__O que fazer__:
Transcreva por inteiro a notícia sobre as execuções na China, sem mudar nada.
***** Texto fornecido *****
Segunda, 20 de Novembro de 2017

China executou mais que o resto do mundo

30 MAR 2010Por 23h:27
A China sozinha executou mais prisioneiros no ano passado que o resto do mundo combinado, aponta um relatório da ONG de direitos humanos Anistia Internacional divulgado ontem. O grupo ainda exigiu que Pequim seja transparente com sua política de execuções.

A Anistia Internacional disse que houve “milhares” de execuções na China em 2009, embora não tenha precisado o número, já que o dado é considerado segredo de Estado. Segundo o relatório, nos outros 17 países onde houve execuções, 714 pessoas foram mortas, a maioria no Ira, no Iraque, na Arábia Saudita e nos EUA. Os métodos usados foram decapitação, enforcamento, o uso de cadeira elétrica, de injeção letal e de pelotões de fuzilamento.

Segundo o relatório da Anistia, a China havia executado 1.718 pessoas em 2008. “As autoridades chineses dizem que estão deixando de executar. Se isso é verdade, por que não revelam quantas pessoas receberam a pena capital do Estado?”, pergunta Claudio Cordone, secretário-geral interino da entidade. Embora incompletos, os dados apresentados pela Anistia são tomados como referência pela comunidade internacional.
O Irã foi o segundo país que mais executou, aplicando a pena máxima a 388 pessoas. Segundo o relatório, cerca de 30% dessas execuções ocorreram nas semanas seguintes aos conflitos pós-eleitorais de junho.
***** Dados fornecidos *****
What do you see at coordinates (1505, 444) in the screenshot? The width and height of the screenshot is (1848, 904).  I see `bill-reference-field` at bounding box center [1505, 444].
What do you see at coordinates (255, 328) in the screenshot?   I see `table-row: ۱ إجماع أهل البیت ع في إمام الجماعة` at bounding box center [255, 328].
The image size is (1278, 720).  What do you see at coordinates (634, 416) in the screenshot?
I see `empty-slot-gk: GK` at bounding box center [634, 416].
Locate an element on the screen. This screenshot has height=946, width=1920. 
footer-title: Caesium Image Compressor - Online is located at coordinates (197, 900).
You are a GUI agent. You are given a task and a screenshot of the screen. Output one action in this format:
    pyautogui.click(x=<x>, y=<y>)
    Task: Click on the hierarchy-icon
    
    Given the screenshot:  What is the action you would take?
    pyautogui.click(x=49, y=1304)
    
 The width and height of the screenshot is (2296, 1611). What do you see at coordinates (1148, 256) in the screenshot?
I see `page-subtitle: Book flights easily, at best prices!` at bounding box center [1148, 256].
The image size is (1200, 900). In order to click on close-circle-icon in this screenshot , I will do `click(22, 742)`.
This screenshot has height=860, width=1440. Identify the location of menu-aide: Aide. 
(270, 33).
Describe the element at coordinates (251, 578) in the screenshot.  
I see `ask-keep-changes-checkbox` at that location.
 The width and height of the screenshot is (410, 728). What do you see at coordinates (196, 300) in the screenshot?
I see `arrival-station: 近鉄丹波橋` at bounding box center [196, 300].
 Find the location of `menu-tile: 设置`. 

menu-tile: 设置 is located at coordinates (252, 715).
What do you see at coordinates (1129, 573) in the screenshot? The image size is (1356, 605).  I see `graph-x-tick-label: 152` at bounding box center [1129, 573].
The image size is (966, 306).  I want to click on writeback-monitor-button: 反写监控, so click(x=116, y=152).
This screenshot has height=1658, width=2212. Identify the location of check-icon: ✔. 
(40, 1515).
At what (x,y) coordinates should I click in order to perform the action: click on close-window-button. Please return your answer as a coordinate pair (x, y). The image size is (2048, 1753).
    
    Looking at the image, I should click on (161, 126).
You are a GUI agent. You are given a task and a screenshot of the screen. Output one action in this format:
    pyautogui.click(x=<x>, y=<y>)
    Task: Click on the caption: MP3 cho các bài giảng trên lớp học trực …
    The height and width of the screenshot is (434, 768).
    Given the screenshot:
*****
__Resposta escrita__:
Segunda, 20 de Novembro de 2017

China executou mais que o resto do mundo

30 MAR 2010Por 23h:27
A China sozinha executou mais prisioneiros no ano passado que o resto do mundo combinado, aponta um relatório da ONG de direitos humanos Anistia Internacional divulgado ontem. O grupo ainda exigiu que Pequim seja transparente com sua política de execuções.

A Anistia Internacional disse que houve “milhares” de execuções na China em 2009, embora não tenha precisado o número, já que o dado é considerado segredo de Estado. Segundo o relatório, nos outros 17 países onde houve execuções, 714 pessoas foram mortas, a maioria no Ira, no Iraque, na Arábia Saudita e nos EUA. Os métodos usados foram decapitação, enforcamento, o uso de cadeira elétrica, de injeção letal e de pelotões de fuzilamento.

Segundo o relatório da Anistia, a China havia executado 1.718 pessoas em 2008. “As autoridades chineses dizem que estão deixando de executar. Se isso é verdade, por que não revelam quantas pessoas receberam a pena capital do Estado?”, pergunta Claudio Cordone, secretário-geral interino da entidade. Embora incompletos, os dados apresentados pela Anistia são tomados como referência pela comunidade internacional.
O Irã foi o segundo país que mais executou, aplicando a pena máxima a 388 pessoas. Segundo o relatório, cerca de 30% dessas execuções ocorreram nas semanas seguintes aos conflitos pós-eleitorais de junho.